Fear, memory and brain exploration

A largely unknown region of the brain, the zona incerta, could hold the key to how we control our fears

Deep in the base of your brain is an area of grey matter we know barely anything about. We don’t know what it does, or what it is for, and science has simply named it the zona incerta – the unknown zone.

But we do know that it is important because a lot of our neuron (nerve cell) circuitry runs through it, extending all over the brain and down the spinal cord.

We also know that this region of the brain appears to be involved with cognition, learning and memory. And it may be crucial in how we learn to control one of our strongest of emotions – fear.

The zona incerta region in the middle of the brain is largely unexplored. Picture: Getty Images

Learning and memory are fundamental aspects of who we are, allowing us to shape our behaviour to suit the changing environment around us. We have evidence that the zona incerta plays an important role in this by helping to update our memories.

For example, traumatic events imprinted in our memories can trigger responses like fear and anxiety when these memories resurface. Eventually we can learn that the memory is simply that – a memory – and there is no reason to be fearful or anxious. It appears that the zona incerta is involved in the process in which we learn to put these stressful memories aside.

Better understanding the zona incerta could potentially help in the development of future treatments for mental health disorders like as anxiety and post-traumatic stress disorder (PTSD).

Understanding how we learn to express and control fear and anxiety in response to changes in the environment will not only help us understand normal behaviour, but also help us understand how such disorders develop and persist.

The zona incerta is a narrow structure below the thalamus in the middle of the brain, above the brain stem. One of the reasons why it has been so under-explored is that the zona incerta is small, and hard to distinguish from the brain regions around it – there are no obvious landmarks that delineate it.

It is also host to many different groups of neurons, including a group of dopamine-producing cells that are a promising therapeutic target for Parkinsons disease – dopamine is a hormone that controls movement and motivation.

Two-photon micrograph showing neurons from a cortical brain slice. Picture: Profesor M. Hausser/UCL/Wellcome Collection

But these highly diverse groups of cells are difficult to monitor when they are all clustered in the zona incerta, making it difficult to isolate which neurons are performing which function.

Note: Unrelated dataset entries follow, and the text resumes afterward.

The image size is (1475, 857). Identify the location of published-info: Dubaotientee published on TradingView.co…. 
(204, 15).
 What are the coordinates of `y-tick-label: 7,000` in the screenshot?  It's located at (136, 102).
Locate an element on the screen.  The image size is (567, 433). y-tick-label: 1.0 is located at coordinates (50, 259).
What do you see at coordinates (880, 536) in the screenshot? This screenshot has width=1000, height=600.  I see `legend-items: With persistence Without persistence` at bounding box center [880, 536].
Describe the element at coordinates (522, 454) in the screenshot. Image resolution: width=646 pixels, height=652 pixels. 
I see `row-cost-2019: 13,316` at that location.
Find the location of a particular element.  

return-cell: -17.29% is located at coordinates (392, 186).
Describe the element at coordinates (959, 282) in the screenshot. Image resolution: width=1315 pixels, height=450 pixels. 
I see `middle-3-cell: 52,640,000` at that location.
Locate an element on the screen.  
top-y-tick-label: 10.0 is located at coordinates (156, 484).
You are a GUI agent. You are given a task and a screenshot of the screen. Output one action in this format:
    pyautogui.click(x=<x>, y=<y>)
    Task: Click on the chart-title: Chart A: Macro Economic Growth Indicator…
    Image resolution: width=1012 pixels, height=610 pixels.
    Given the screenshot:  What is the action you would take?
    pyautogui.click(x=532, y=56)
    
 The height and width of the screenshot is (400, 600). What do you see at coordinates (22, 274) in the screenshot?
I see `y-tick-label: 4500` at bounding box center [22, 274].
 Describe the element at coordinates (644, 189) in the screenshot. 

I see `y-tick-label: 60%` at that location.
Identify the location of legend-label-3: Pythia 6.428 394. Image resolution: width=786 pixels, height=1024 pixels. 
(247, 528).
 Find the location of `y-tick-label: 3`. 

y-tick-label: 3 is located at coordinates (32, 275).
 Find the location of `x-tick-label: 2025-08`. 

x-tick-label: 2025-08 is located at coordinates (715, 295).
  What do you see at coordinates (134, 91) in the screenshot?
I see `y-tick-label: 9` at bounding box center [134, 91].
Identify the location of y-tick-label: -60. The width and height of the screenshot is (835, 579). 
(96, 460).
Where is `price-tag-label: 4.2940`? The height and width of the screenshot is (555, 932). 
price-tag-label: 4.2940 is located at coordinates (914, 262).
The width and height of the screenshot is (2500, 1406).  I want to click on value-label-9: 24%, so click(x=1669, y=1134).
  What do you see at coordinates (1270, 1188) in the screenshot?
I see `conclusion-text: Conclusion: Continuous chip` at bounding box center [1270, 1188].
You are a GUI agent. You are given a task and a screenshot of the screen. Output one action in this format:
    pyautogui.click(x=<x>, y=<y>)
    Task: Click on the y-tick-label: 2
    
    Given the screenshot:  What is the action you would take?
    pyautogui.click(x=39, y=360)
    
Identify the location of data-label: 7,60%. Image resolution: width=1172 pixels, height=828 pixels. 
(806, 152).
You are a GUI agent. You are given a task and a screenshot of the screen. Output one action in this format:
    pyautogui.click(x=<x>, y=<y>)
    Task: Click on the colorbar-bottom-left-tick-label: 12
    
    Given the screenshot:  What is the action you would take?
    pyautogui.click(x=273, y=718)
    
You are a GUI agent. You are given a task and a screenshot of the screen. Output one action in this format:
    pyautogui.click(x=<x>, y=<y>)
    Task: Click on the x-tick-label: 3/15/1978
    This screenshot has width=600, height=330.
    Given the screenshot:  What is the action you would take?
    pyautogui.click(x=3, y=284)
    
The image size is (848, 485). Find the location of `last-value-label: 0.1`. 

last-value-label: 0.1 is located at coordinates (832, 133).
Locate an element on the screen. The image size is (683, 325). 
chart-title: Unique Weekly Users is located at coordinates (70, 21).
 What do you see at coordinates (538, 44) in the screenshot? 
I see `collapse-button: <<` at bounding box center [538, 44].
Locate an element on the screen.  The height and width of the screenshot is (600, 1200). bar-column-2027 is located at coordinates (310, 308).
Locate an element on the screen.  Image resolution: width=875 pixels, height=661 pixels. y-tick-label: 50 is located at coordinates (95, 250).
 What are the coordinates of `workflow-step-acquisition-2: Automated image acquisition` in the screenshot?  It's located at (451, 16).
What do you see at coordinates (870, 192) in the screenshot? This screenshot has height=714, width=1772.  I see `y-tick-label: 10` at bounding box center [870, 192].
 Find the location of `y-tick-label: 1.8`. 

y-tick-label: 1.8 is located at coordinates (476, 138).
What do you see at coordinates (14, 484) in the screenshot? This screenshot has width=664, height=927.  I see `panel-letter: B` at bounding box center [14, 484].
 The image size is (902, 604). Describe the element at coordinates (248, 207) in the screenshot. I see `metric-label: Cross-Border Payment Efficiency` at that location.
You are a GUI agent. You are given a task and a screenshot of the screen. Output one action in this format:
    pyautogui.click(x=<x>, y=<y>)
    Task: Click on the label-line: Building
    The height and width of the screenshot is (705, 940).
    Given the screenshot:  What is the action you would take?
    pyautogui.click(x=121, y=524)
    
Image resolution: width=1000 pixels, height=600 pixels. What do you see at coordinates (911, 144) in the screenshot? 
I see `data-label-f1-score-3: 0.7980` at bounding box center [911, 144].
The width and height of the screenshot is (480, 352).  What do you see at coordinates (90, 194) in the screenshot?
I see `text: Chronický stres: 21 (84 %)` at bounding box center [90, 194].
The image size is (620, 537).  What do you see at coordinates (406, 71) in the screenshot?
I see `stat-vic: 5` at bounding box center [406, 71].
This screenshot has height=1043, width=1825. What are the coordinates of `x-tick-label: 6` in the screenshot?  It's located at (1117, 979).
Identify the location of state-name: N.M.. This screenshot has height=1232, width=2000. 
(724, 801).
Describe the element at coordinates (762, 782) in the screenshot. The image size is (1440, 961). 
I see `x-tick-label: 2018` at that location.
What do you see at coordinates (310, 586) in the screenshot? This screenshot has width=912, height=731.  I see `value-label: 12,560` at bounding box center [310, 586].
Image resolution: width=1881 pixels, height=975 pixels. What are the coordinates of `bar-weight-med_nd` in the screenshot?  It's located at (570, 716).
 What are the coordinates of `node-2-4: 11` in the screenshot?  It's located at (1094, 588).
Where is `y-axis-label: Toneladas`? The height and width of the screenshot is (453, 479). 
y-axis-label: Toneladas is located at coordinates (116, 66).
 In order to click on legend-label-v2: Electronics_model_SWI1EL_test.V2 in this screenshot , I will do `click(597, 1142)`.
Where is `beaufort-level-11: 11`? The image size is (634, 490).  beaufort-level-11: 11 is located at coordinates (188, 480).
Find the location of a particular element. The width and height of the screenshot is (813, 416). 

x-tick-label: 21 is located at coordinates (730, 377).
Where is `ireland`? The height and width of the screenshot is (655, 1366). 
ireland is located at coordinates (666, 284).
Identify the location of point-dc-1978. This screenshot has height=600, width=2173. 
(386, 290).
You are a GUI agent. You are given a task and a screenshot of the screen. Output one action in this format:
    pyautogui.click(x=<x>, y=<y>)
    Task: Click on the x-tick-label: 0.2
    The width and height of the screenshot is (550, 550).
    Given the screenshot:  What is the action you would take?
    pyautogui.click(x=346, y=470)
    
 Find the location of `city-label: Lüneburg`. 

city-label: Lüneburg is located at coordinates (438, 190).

However, modern genetic tools are allowing researchers to control selected neurons and isolate small groups to see what they are doing. These tools include chemogenetics that use chemicals to take control of the receptors on neurons that receive signals, and cre-lox recombination that uses enzymes to control neuron genes.

There is now emerging research looking at the role of different cell-types in the zona incerta in cognition and motivated behaviour. We know that the zona incerta receives inputs from different regions of the brain, including the amygdala where emotional memories (like fear) are formed

It also projects to other regions that are important for expressing fear, including the periacqueductal grey region in the midbrain – at the top of the brain stem.

This led us to think that the zona incerta might modulate whether a fear memory is expressed – causing physical response like stress – or is inhibited (controlled).

In an unpublished pilot study we tested this by observing how mice eventually learn to suppress a fear that is no longer real.

To understand the drivers of this learning we used chemogenetics to control neurons inside the zona incerta. We found that when we activated specific neurons it was easier for the animal to suppress a learned fear response, helping it to instead relearn and remember that the previous threat was now safe.

A photomicrograph depicting coronal sections of a mouse brain, with particular groups of neurons shown in fluorescent green. Picture: Supplied

By using these different genetic techniques we can now start to isolate the characteristics of distinct populations of neurons in the zona incerta, and build up a picture of all the different functions that might be carried out by this region.

We can then trace these different nerve pathways of the zona incerta to see the other regions of the brain and spinal cord that zona incerta is communicating with. We will use calcium imaging – allowing us to visualise the activity of specific groups of neurons at specific time points – to work out exactly when and where these cells are activated during the learning process.

Finally, we will manipulate activity in these pathways to identify which ones are important for switching on the fear response, and which ones are important for inhibiting it.

Our automatic fear responses can be crucial in keeping us safe in dangerous situations, allowing us to act without thinking. But dangerous situations can also demand that we stay calm and think through a course of action rather than panic.

And when we’ve had a traumatic experience, we don’t want to be re-living it, feeling stress and jumping at shadows. As the hero in Frank Herbert’s science fiction classic Dune says, ‘fear is the mind killer.’

The zona incerta may eventually tell us the mechanisms by which our minds can kill fear instead.

Professor Lawrence, Dr Perry and their team have been awarded a Discovery Project grant from the Australian Research Council to further explore the zona incerta.